政治家はまずは屍になるべきか!
明治維新の偉人
若手政治家と飲んでいるとよく明治維新の話になる。わが国を覆っている閉塞感が、明治維新という革命的な変化を望む声になるのであろうか。
そして、次に出るのは「明治維新の偉人で誰を尊敬するか」という話である。明治維新の偉人と言えば、吉田松陰、坂本竜馬、勝海舟、西郷隆盛、大久保利通、高杉晋作、等々多くの偉人たちの名前が挙げられる。とりわけ今、若い政治家の中で人気なのが「坂本竜馬」である。テレビの影響であろうか? また、次点では「高杉晋作」、「西郷隆盛」も人気である。ちなみに菅総理も高杉晋作のファンである。
私も尊敬する人物として「大久保利通」を挙げているが、それは彼が国のために親友さえも殺し、死ぬときに財産を全く残さなかったという潔癖さを尊敬するからである。
ここまではよくある話かもしれない。そう、実は最近、ある種の違和感を感じているのだ。
無名の戦士たち
それは、「偉人は偶然生き残っただけで、偉人の前には志半ばで死んだ多くの志士がいる」と考えてしまうからである。皆さんは、河上弥一、赤祢武人、松崎(赤祢)武人、神山(上山)力助、清水清太といった名前を聞いて誰か理解できるだろうか。おそらくできる人は本当に数少ないと思う。
なぜならば、彼らは長州奇兵隊のメンバーで、志半ばで命を失った人たちだからだ。下の写真を見ていただきたい。

これは奇兵隊の面々の写真だ。農民風、侍風、西洋風が交じり合った独特の雰囲気を醸し出している。私もこの写真の方々の名前を知らない。おそらく世の中を変えるため、いや、何かことを起こすために戦っていったのだろう。
鈴木貫太郎の言葉


1945年(昭和20年)4月7日、79歳の鈴木貫太郎は、組閣後の第一声において「行け一億よ余の屍を越えて」と述べた。この言葉についてはいろいろな解釈があるが、私は「まずは自らが死ぬ決意で事に当たる」ことを国民に伝えたかったのではないかと思っている。
吉田松陰は、自らを「狂愚」とよんだ。 「狂は常に進取に鋭く、愚は常に避趨(ひすう、逃げ出す動きのこと)に疎し」
雁屋哲氏によると、「狂」は積極的に何事かを進み取ることに鋭い。「愚」は逃げたりすることに疎いということである。

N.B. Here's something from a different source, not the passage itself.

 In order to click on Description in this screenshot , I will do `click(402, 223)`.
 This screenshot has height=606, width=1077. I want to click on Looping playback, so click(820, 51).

また、吉田松陰は『狂愚誠に愛すベし、才良誠に虞(おそ)るベし』と言った(参照:「松陰詩稿」『全集』第七巻二O五頁)。これは「積極的に真っ直ぐ進む狂愚は愛すべき人物で世の中を変え、才良に富む頭の良い秀才がいかに問題かという」ことを述べたのではないかと私は解釈しています。
政治家は偉くなるより国のために最善を尽くすべき
政治家になるということは、まずは、国のために自らが死を覚悟したのだと言うことと同値ではないだろうか。そして最近とくに「この国難に当たるべき政治家は名を成すことよりもまずは国のために最大限の力を尽くすこと」を考えるべきではないかと、私は考えるのである。
当たり前のことであるが、当たり前のことができていないからこそ、わが国は低迷しているのではないだろうか。まずは政治家の心構えが変わる必要があろう。
そのためには、まず、「私自身が」変わらなければならない。自分の思い、どのような日本を作るかをこれからの連載で改めて一から、明確に打ち出して行きたい。